Novo SUV elétrico da BYD cresce, passa a ter cinco lugares e recebe baterias de até 105,8 kWh na China.
A nova geração do BYD Tan foi apresentada na China com mudanças importantes no projeto. O SUV 100% elétrico, conhecido como Tang no mercado chinês, passa a ter cinco lugares e poderá alcançar 850 km de autonomia pelo ciclo chinês CLTC, dependendo da configuração.
A apresentação ocorreu durante o Salão de Chengdu. A comercialização na China está prevista para o quarto trimestre de 2026. Ainda não existe confirmação da BYD sobre a chegada da nova geração ao Brasil.
O novo Tan mede 5,04 metros de comprimento, 1,98 metro de largura e 1,76 metro de altura, enquanto o entre-eixos chega a 2,95 metros.
Novo BYD Tan perde dois lugares
Apesar do aumento nas dimensões externas, o SUV agora acomoda cinco ocupantes. A geração atualmente vendida no Brasil tem capacidade para sete pessoas.

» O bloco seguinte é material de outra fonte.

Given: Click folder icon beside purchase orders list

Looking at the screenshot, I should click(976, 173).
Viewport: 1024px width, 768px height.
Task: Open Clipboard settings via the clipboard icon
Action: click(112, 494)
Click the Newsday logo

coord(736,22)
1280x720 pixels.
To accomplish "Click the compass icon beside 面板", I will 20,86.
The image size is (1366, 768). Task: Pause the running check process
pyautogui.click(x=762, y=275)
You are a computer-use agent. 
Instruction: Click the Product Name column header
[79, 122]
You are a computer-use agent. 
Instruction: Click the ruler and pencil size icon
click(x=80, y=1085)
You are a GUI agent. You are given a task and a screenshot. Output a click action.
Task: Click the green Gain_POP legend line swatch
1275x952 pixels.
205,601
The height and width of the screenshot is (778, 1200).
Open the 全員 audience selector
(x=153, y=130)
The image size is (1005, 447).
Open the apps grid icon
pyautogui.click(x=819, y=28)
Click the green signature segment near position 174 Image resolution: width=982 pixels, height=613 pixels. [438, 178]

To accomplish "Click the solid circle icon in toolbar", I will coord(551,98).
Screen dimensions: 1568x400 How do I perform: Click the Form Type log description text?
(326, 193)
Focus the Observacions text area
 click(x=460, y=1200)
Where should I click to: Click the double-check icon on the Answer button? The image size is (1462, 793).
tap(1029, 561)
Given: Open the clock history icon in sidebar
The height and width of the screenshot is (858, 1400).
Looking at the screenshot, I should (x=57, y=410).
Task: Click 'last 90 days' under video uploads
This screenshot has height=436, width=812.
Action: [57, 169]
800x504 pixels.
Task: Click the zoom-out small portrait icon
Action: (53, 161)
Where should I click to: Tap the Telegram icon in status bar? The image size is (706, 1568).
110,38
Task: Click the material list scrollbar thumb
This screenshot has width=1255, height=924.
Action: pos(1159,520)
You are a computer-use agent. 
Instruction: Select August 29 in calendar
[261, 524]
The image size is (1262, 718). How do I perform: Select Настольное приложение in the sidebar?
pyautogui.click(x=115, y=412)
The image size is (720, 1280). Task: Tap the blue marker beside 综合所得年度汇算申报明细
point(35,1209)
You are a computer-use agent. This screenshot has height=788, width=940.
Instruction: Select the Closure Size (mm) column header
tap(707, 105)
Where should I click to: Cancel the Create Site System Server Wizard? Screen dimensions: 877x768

A alteração faz parte de uma nova organização da linha de SUVs da BYD na China. O Tang L, que fica acima do Tan, tem 5,26 metros de comprimento e 3,13 metros de entre-eixos e mantém a configuração de sete lugares.
Com isso, o novo Tan passa a ocupar uma posição intermediária entre os SUVs grandes da fabricante chinesa. A reorganização ocorre em um cenário de queda nas vendas da família Tang na China.
Bateria chega a 105,8 kWh
Entre as principais novidades está o conjunto de baterias. O novo SUV utiliza a segunda geração da Blade Battery, disponível com capacidades de 88,7 kWh e 105,8 kWh.
Conforme a configuração escolhida, a autonomia declarada pode chegar a 730 km, 830 km ou 850 km no ciclo chinês CLTC.
Uma das versões apresentadas utiliza motor elétrico de 300 kW, equivalente a 408 cv. Nessa configuração, a velocidade máxima chega a 250 km/h.
Nova geração do Tan pode vir ao Brasil?
Por enquanto, não há mudanças para o mercado brasileiro. A BYD ainda não confirmou se a nova geração do Tan será vendida no país.
O modelo atual está entre os primeiros veículos da marca comercializados no Brasil, em uma fase em que a BYD começava a ampliar sua presença entre os consumidores brasileiros.
A estratégia adotada na China também pode não ser repetida integralmente em outros mercados. A fabricante deverá considerar a demanda e as características de cada país antes de definir o posicionamento do novo Tan.